What you are asked to do:
Your response should contain each line of the data that includes "projekt".

(Entries taken from a collection)

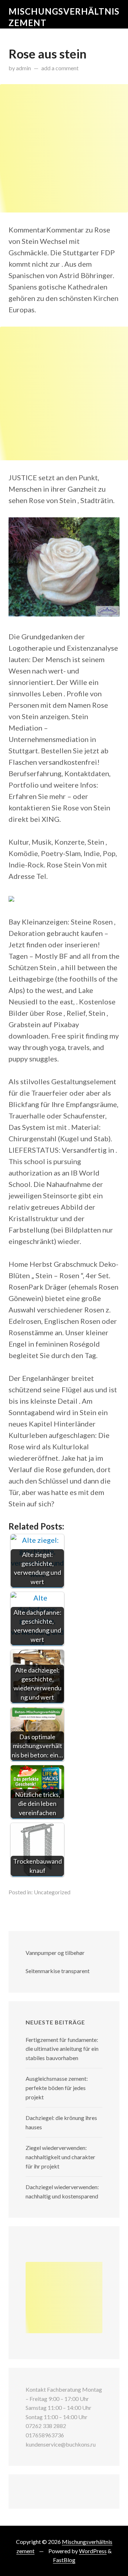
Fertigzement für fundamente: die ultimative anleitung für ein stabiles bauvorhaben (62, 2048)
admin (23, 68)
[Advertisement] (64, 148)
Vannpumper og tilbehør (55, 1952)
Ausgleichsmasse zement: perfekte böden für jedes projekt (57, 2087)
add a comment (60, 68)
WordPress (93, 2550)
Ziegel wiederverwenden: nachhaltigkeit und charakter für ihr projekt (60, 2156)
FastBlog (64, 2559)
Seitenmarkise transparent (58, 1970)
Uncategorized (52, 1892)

Exercise answer:
Ausgleichsmasse zement: perfekte böden für jedes projekt (57, 2087)
Ziegel wiederverwenden: nachhaltigkeit und charakter für ihr projekt (60, 2156)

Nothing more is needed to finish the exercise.